Despite its impressive advancements, it’s crucial to understand the limitations and identify scenarios where Gemini’s multimodal file search might not be the optimal choice.
When to Reconsider:
Gemini API’s multimodal file search represents a significant and pragmatic leap forward for developers building RAG-powered applications. It dramatically lowers the barrier to entry for creating intelligent search systems that can understand and reason across both text and images. The managed service, coupled with verifiable citations, offers an attractive blend of ease-of-use, cost-effectiveness (compared to building from scratch), and enhanced trustworthiness.

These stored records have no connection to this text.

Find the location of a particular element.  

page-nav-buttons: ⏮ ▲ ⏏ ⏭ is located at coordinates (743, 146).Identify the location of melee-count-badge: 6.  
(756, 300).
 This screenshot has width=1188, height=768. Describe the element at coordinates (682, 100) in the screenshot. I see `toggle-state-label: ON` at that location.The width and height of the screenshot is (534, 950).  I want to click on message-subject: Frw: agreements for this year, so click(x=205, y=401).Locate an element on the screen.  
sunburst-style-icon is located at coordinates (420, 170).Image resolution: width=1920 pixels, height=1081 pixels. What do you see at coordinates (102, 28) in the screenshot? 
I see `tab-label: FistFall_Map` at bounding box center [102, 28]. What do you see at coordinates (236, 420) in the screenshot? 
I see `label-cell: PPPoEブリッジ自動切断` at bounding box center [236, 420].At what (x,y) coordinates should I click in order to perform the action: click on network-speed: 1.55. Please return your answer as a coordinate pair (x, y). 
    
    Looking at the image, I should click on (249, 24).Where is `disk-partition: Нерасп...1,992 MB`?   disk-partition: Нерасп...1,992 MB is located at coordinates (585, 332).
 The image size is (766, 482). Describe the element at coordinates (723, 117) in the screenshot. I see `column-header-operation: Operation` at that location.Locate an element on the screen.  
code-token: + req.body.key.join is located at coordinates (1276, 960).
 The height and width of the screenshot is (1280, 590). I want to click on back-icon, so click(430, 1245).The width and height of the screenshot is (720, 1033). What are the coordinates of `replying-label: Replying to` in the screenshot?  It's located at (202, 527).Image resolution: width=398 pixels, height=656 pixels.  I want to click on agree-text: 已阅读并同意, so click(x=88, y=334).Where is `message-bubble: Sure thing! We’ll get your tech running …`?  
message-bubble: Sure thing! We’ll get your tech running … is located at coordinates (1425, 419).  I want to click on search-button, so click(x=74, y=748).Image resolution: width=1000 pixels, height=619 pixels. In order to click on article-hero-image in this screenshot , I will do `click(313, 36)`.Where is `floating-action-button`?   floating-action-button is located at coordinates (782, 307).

For rapid prototyping, building internal knowledge bases, customer support bots that can understand screenshots, or content analysis applications that benefit from cross-modal understanding, Gemini’s File Search is a compelling and powerful tool. It empowers developers to move beyond the limitations of single-modality search and unlock deeper insights from their data. However, it is not a panacea. For highly specialized, deeply customized, or enterprise-grade RAG implementations with strict requirements for control, specific document management features, or advanced visual analytics, a more bespoke approach may still be necessary. Nevertheless, for a vast majority of use cases, this advancement signals a new, more intelligent era of file search.